Why Electric Motorcycles Dominate The 11kW/CBT Class
The 11kW CBT class is the sweet-spot for electric motorcycles, as they simply destroy their petrol peers in every area that counts; torque, power, acceleration, speed, range, economy and maintenance.
Let’s look at these individually: -
The common characteristic across all electric motorcycles is their huge torque, practically from the first rpm. In fact, torque is so huge that the gearbox becomes totally redundant, with outstanding off-the-line performance that just keep going, right up until the top speed is reached. By way of a straight comparison, the Zero FXE, S and DS all produce 106 Nm of torque, whereas class-leading 125cc bikes achieve just 12 Nm. Achieving such huge torque from just a few rpm gives electric motorcycles a crushing advantage, as petrol 11kW motorcycles generally develop peak torque at around 8000 rpm.
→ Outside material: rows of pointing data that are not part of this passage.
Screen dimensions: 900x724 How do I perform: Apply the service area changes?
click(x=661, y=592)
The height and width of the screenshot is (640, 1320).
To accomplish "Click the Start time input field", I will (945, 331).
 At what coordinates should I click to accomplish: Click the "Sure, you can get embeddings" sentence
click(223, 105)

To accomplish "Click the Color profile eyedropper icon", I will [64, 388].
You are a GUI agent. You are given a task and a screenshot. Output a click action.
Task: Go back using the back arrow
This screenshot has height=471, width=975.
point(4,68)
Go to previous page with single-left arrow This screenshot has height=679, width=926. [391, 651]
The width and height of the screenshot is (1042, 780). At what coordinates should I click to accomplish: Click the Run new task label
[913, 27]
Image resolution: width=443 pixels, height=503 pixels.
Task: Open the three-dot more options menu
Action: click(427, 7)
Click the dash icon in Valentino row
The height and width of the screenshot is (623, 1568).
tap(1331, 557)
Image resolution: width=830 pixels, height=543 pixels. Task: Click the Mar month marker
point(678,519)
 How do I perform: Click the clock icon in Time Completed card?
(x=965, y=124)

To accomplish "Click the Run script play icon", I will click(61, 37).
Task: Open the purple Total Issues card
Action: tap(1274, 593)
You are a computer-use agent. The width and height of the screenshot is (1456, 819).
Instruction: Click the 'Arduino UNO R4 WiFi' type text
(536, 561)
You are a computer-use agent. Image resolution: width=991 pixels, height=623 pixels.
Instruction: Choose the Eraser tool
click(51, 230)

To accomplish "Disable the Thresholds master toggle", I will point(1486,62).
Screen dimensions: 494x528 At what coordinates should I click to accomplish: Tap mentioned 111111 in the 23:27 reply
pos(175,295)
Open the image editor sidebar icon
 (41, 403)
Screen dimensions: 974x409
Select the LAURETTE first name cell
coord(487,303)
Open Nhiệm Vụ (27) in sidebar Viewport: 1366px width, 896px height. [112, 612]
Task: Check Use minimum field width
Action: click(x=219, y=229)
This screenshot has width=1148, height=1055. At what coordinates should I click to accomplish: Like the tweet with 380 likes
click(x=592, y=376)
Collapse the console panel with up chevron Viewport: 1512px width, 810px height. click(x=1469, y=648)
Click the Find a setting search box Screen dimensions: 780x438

The 11kW category is based on a continuous power measurement, which for a petrol engine is generally identical to its peak power. Electric motorcycles can release far greater peak power – up to 44kW in the case of the Zero S and Zero DS. Peak power is only required during hard acceleration, which takes place in just a few seconds, so maintaining 11kW continuous power over any measured period becomes quite achievable.
With up to ten times the torque and four times the power, acceleration is simply in a different class, with the fastest 11kW electric motorcycles reaching 60 mph in around 4s. In contrast, the fastest 125cc bikes struggle to 60 mph in 14 seconds, after several gear changes, a huge amount of noise and releasing over 15l of CO2.
The quickest 11kW electric motorcycles performs more like a 600cc petrol bike, but only up to their top speed of around 85 mph. Few petrol 125s will exceed 75 mph, but they’ll take very, very much longer to get there. Quite simply, in a drag race between the quickest petrol and electric 11kW bikes, electric would be around 300m ahead by the time the petrol bike reaches 60 mph, and from there the gap will only get bigger.
Range is very much dictated by battery capacity, which varies hugely between the various electric models. The smallest bikes in the 11kW category have a capacity of 2kWh and a range of around 30 town miles, whereas the largest models have a capacity up to 14.4kWh and a range of up to 140 town miles. Even the competitively priced Super Soco TC Max delivers a range of over 50 town miles from its 3.2kWh battery, which meets the needs of the majority of commuters.
It’s a simple choice; buy fuel that’s taxed at around 60% and use it to run an engine that’s 30% efficient or buy electricity that’s taxed at 5% to run a motor that’s 90% efficient. 100 mpg is realistic from an 11kW petrol bike, which equates to around 8p per mile. At current electricity prices, which are set to rise significantly from April, electric motorcycles run at between 1-2p per mile.
Electric motorcycles have very few moving parts, typically just three between the throttle and the back wheel. They also don’t need fluids for cooling, which means no oil and filter changes. Aside from tyres and brakes, electric motorcycles have minimal service needs which helps to keep ownership costs down.
In the immensely important 11kW category, electric motorcycles hold a lot of advantages and although the premium models demand much higher prices, the performance and overall riding experience puts them in a totally different class. There’s a wide choice of electric bikes in this category and they all benefit from the massive torque that gets them away from the line with an urgency that petrol bikes cannot match. For an effortless riding experience with simple, quiet, low-cost, non-polluting ownership, electric has arrived and its superiority will grow as this technology continues to evolve at pace.